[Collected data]
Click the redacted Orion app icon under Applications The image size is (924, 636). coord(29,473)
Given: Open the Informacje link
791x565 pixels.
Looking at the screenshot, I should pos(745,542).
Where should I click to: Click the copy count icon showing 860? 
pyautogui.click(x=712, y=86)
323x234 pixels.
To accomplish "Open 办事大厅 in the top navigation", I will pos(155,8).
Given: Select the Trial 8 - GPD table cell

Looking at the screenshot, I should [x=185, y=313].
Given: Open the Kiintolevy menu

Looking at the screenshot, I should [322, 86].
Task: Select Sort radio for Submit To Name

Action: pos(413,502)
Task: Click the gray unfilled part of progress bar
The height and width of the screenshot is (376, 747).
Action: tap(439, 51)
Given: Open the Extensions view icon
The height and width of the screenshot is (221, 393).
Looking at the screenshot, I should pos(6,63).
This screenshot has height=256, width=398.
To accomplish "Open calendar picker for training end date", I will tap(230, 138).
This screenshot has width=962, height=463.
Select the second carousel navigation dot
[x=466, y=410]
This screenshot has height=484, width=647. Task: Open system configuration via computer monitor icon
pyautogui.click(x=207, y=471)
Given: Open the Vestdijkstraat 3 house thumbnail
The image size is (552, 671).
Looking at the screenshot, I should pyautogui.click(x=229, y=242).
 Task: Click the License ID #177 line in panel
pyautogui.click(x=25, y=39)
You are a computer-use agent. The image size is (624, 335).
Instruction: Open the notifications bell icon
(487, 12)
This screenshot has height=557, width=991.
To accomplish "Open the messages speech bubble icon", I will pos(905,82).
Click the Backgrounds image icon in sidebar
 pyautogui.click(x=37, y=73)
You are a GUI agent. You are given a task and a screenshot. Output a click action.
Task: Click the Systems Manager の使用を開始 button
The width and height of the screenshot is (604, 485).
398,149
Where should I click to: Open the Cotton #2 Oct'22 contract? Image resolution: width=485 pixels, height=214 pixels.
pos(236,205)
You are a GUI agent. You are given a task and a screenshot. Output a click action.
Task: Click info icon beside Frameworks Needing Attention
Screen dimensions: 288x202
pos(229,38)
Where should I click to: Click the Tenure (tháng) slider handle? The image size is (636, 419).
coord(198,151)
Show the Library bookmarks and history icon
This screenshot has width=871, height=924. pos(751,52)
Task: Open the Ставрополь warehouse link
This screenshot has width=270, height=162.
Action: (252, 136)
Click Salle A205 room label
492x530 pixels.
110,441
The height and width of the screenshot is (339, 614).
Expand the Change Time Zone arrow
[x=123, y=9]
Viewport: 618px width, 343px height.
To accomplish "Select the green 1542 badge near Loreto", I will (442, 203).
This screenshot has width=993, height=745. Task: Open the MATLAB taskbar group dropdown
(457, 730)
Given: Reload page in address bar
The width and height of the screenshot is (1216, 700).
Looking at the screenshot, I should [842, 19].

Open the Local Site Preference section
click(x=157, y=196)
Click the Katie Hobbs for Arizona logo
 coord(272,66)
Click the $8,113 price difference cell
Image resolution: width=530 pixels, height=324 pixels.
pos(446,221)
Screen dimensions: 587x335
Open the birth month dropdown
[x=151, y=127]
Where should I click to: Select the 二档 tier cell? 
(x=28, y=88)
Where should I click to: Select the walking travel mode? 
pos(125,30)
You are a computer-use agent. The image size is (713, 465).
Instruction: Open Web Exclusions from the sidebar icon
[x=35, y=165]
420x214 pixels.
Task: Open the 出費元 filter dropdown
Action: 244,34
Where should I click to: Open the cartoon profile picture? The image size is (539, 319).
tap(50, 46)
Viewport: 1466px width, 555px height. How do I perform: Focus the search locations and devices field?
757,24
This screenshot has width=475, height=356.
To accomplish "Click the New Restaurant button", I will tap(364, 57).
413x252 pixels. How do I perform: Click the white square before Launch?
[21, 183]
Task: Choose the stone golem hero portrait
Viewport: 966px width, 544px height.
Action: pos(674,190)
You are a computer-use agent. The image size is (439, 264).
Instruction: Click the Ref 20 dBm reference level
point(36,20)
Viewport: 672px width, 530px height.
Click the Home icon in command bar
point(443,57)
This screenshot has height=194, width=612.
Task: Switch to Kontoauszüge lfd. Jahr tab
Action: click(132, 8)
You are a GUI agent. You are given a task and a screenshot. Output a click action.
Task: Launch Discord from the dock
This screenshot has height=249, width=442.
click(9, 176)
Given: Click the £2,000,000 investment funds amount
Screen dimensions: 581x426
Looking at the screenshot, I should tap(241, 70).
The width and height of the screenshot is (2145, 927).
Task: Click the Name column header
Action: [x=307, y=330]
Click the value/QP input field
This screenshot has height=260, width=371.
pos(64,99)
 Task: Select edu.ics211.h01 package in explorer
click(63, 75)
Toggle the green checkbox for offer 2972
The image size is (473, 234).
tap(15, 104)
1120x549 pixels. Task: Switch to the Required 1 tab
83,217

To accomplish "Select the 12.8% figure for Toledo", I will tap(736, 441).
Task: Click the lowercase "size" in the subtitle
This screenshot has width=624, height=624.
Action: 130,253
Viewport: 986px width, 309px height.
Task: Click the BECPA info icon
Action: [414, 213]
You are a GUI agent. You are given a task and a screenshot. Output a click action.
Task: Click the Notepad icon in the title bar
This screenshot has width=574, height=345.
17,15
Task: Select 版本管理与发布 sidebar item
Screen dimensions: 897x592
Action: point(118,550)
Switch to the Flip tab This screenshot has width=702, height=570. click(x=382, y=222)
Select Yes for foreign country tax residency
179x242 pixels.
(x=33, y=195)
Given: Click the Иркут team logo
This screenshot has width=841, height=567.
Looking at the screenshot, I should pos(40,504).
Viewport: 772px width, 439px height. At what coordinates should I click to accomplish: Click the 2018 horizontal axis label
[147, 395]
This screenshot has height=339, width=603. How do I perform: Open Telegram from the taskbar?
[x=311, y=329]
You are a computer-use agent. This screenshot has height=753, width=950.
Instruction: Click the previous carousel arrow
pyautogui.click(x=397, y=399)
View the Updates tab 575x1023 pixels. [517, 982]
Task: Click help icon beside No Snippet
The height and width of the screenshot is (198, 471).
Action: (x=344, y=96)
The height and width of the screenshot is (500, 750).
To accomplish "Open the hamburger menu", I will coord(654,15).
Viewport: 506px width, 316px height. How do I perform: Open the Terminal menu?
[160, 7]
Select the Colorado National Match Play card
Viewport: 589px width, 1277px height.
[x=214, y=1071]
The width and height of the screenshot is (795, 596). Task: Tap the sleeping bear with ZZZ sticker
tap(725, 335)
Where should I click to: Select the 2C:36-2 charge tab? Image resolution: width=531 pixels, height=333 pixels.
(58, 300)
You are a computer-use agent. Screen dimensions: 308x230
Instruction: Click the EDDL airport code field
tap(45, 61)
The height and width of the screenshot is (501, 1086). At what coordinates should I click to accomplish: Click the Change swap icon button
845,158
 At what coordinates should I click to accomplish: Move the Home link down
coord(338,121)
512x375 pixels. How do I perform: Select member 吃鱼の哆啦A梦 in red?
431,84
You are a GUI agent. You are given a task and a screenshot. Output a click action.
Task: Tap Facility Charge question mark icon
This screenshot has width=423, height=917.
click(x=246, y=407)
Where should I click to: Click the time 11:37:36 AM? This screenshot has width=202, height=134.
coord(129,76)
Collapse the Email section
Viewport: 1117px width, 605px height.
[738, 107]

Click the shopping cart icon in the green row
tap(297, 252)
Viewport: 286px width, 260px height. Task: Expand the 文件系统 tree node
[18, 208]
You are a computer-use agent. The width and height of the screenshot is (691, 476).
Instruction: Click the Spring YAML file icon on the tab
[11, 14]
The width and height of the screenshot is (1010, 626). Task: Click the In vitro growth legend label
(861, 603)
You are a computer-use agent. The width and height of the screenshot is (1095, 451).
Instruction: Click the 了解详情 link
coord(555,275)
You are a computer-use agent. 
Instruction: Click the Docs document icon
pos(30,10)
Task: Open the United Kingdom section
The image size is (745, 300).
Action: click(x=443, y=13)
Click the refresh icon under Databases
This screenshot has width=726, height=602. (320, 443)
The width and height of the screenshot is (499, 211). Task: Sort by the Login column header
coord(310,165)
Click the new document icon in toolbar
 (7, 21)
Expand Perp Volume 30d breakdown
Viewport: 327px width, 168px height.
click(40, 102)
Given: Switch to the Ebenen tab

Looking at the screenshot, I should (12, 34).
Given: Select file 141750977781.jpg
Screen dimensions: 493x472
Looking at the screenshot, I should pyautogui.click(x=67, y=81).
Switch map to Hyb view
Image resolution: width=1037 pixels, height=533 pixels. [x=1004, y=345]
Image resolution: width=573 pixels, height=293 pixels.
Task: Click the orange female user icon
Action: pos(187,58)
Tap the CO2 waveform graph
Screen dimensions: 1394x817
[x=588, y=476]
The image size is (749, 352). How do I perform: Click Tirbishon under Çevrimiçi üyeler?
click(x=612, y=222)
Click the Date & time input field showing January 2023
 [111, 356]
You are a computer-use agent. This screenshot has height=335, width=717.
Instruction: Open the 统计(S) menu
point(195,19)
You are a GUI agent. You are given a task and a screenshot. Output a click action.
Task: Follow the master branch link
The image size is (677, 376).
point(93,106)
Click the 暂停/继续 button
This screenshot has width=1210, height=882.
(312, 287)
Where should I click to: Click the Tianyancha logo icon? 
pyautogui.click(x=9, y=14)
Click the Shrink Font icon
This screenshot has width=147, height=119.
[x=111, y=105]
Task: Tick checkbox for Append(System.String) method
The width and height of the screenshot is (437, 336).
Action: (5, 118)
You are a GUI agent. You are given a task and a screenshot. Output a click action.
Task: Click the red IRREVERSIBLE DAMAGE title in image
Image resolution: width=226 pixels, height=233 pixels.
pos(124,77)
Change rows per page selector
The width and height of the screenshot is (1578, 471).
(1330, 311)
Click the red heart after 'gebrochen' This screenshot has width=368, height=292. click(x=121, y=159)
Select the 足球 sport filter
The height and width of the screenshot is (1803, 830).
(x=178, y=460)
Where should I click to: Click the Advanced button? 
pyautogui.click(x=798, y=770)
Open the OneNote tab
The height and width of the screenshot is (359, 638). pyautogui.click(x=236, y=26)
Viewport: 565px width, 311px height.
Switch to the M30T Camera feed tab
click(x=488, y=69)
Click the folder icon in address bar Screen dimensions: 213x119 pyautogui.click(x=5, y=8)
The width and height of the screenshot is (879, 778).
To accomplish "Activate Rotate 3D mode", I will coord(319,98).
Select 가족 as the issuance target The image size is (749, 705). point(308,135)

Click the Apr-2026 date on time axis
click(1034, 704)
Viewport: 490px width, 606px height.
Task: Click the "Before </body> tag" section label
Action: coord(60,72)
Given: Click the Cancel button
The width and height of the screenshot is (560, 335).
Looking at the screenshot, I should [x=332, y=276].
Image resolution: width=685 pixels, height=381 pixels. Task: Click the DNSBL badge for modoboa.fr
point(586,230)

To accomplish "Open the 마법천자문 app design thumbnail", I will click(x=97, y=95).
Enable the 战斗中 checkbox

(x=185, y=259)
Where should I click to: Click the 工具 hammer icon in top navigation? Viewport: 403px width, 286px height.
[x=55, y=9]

Requirement: In the records above, find the line with "Select Yes for foreign country tax residency"; write out exactly that line and each one after it, stopping after the line with "Task: Click help icon beside No Snippet".

Written response:
Select Yes for foreign country tax residency
179x242 pixels.
(x=33, y=195)
Given: Click the Иркут team logo
This screenshot has width=841, height=567.
Looking at the screenshot, I should pos(40,504).
Viewport: 772px width, 439px height. At what coordinates should I click to accomplish: Click the 2018 horizontal axis label
[147, 395]
This screenshot has height=339, width=603. How do I perform: Open Telegram from the taskbar?
[x=311, y=329]
You are a computer-use agent. This screenshot has height=753, width=950.
Instruction: Click the previous carousel arrow
pyautogui.click(x=397, y=399)
View the Updates tab 575x1023 pixels. [517, 982]
Task: Click help icon beside No Snippet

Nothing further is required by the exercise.